*TEXTAUSZUG*
# # #
Also, das soll absolut kein Jobangebot werden und bitte jetzt hier auch keine Angebote posten aber wie würde ihr in einem solchen Fall rangehen? Achso, ich bin auch durchaus bereit für das Design zu bezahlen aber lieber maximal im unteren 3-Stelligen bereich 
Danke!


----------



## Martin Schaefer (4. September 2010)

Je besser du deine "gewissen Ideen" skizzieren kannst und je besser du ein Seitenraster (was soll wo, wie breit, wie hoch, wie lang sein) bereitstellen kannst, desto einfacher kann dir geholfen werden. Hast du zusätzlich noch Links zu Webseiten, die in der gewünschten Richtung gestaltet sind und du auch noch ein wenig beschreiben kannst, was dir an welcher der Seiten gefällt und was eher nicht, dann kann man sich viel einfacher ein "Bild" machen von dem was dir vorschwebt.

Wenn du das alles nicht tun kannst, dann wird es schwer, mühsam und möglicherweise für beide Seiten schnell unbefriedigend.

Gruß
Martin


----------



## kuhlmaehn (4. September 2010)

Und wie finde ich am besten jemand dem ich zutraue meine Vorgaben umsetzen zu können? Macht es vielleicht Sinn sich auf so Seiten wie deviantart umzugucken?


----------
# # #
*AUFLISTUNG*
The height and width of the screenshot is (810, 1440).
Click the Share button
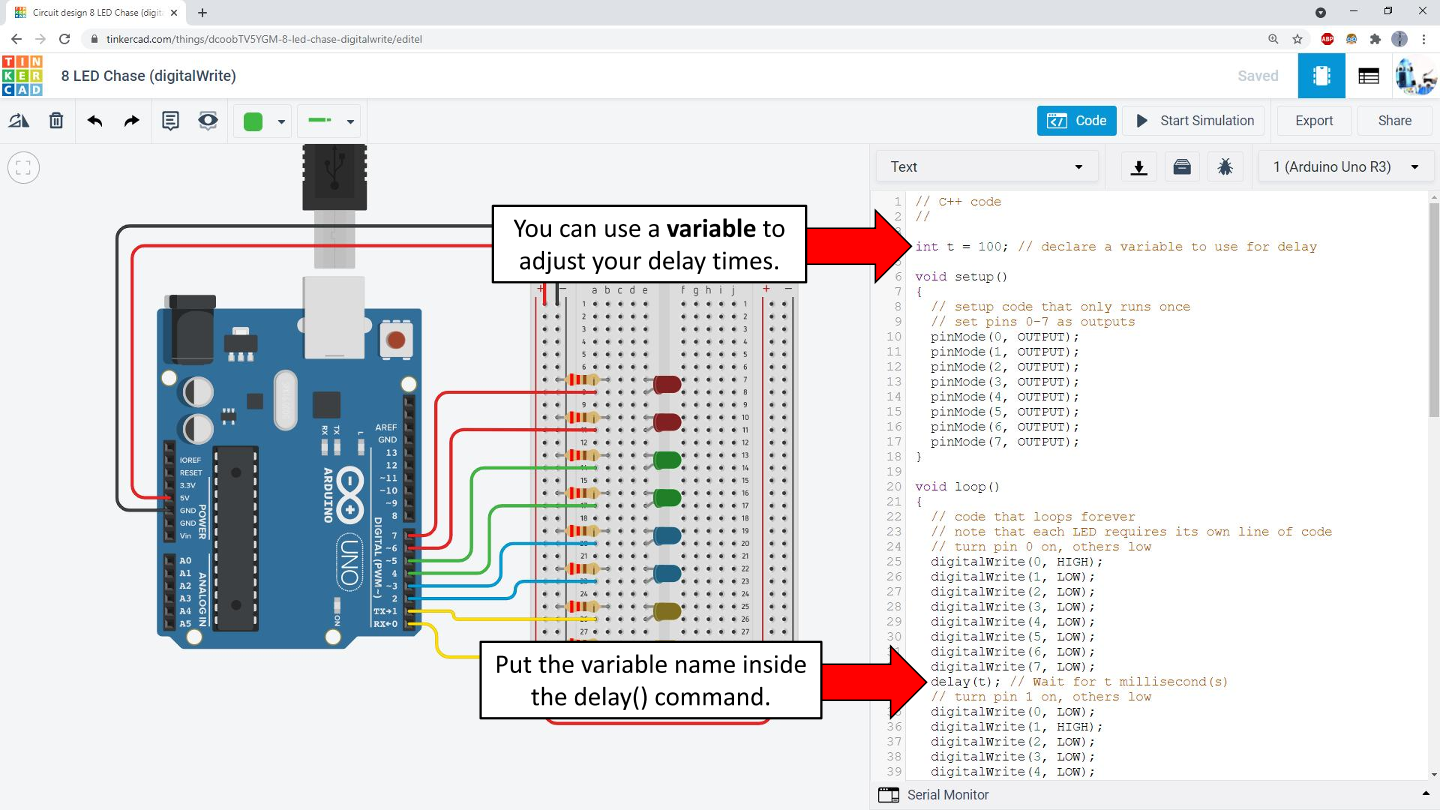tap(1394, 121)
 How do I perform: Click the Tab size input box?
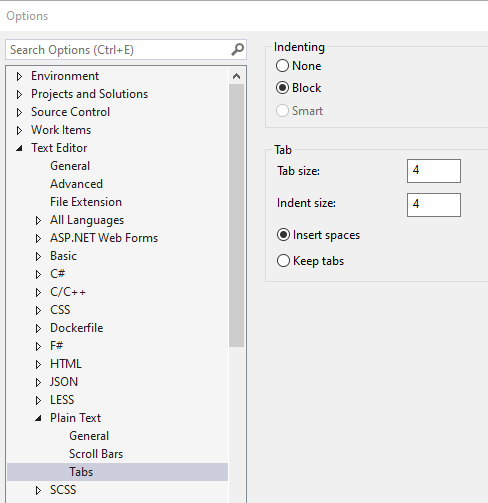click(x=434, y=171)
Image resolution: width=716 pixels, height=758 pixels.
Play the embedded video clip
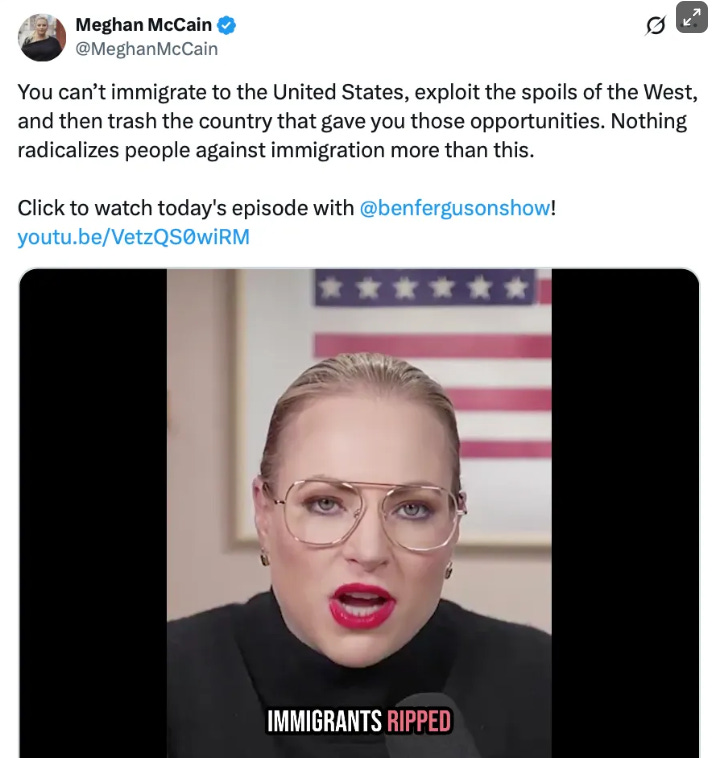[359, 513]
# # #
*AUFGABEN*
1) Warum rät Martin Schaefer laut Textauszug, Links zu Webseiten in der gewünschten Gestaltungsrichtung mitzuschicken? Antworte in ein bis drei Sätzen.
2) Aktualisiere im Textauszug den Abschnitt zwischen „Wenn du das“ und „kuhlmaehn (4. September 2010)“ einschließlich, indem du „schwer“ durch „kompliziert“ ersetzt.
3) Bis zu welchem Betrag würde die fragende Person laut Textauszug für das Design am liebsten zahlen?

*LÖSUNGEN*
1) Mit solchen Links und einer Beschreibung, was an welcher Seite gefällt und was eher nicht, kann man sich viel einfacher ein Bild davon machen, was der fragenden Person vorschwebt.

2)
Wenn du das alles nicht tun kannst, dann wird es kompliziert, mühsam und möglicherweise für beide Seiten schnell unbefriedigend.

Gruß
Martin


----------



## kuhlmaehn (4. September 2010)

3) Lieber maximal im unteren dreistelligen Bereich.